[Items from a data source]
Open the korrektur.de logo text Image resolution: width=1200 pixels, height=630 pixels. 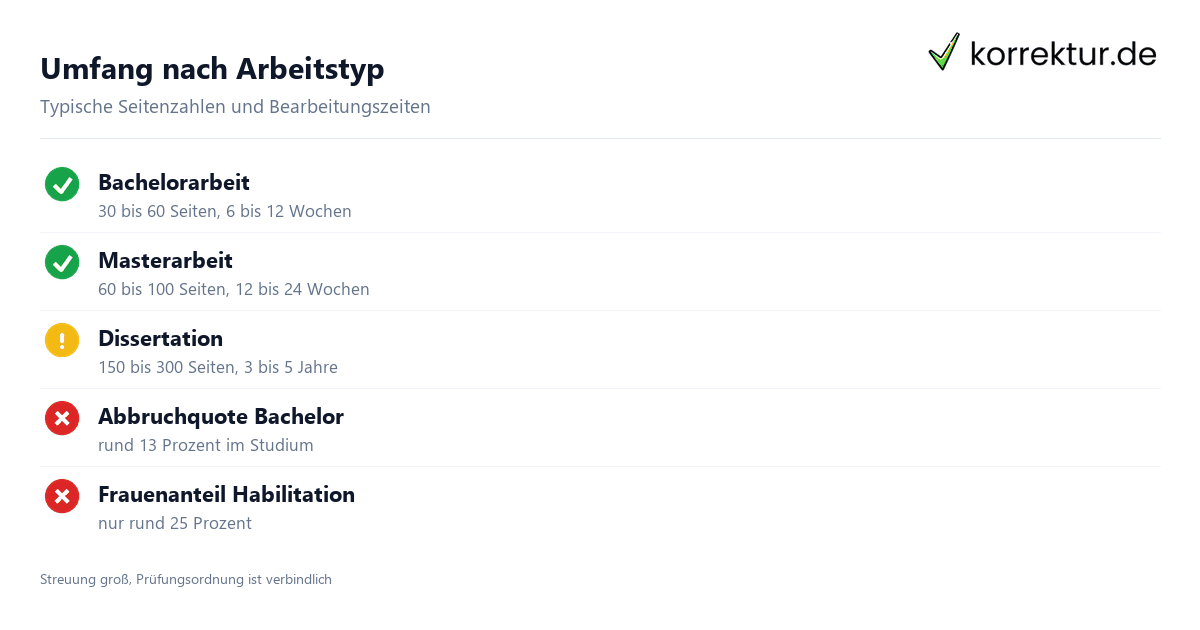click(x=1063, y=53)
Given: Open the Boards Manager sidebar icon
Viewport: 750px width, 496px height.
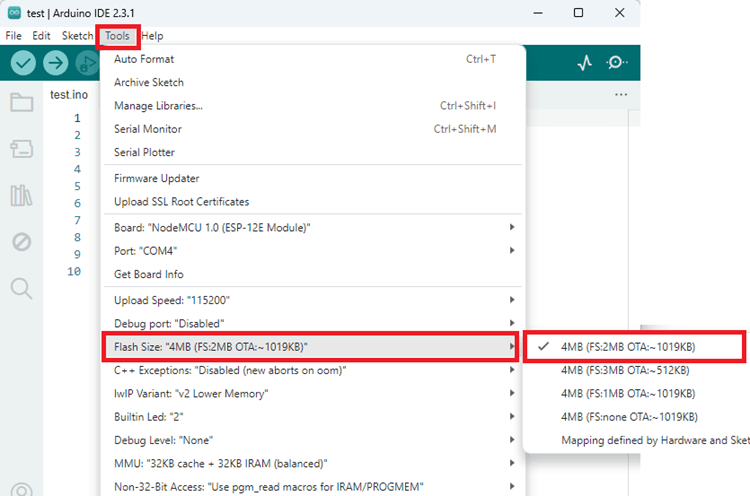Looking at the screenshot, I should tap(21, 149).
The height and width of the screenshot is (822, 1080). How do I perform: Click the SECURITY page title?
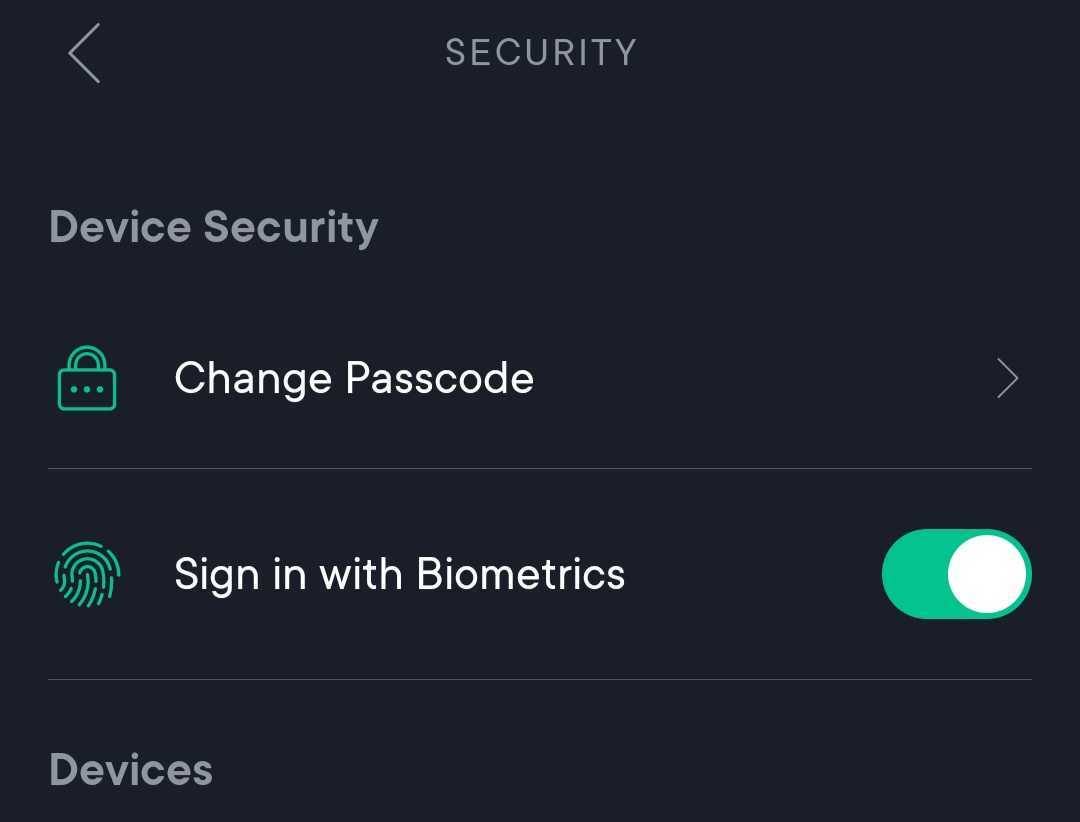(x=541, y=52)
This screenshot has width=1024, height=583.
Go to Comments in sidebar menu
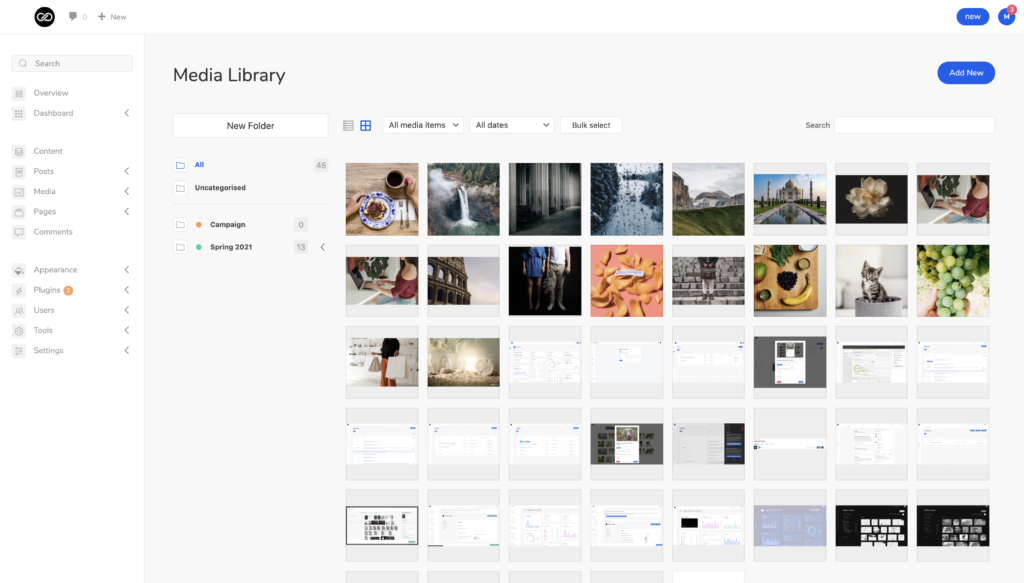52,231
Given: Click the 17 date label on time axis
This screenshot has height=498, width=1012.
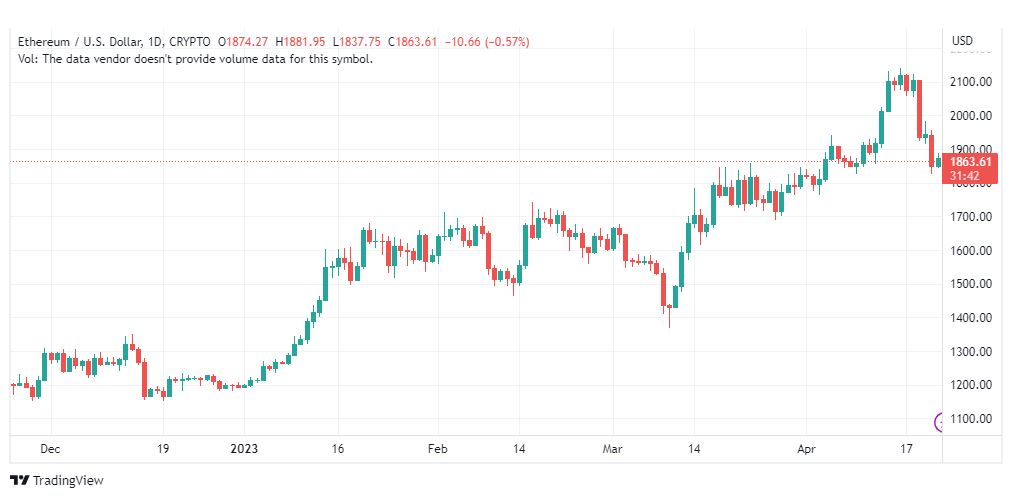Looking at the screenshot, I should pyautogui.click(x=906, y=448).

### [Prompt]
Please copy exactly the lines from the one containing "This screenshot has width=1024, height=583." through the end of the records above, leaving out every picture.

### [Reply to the task]
This screenshot has width=1024, height=583.
Go to Comments in sidebar menu
52,231
Given: Click the 17 date label on time axis
This screenshot has height=498, width=1012.
Looking at the screenshot, I should pyautogui.click(x=906, y=448).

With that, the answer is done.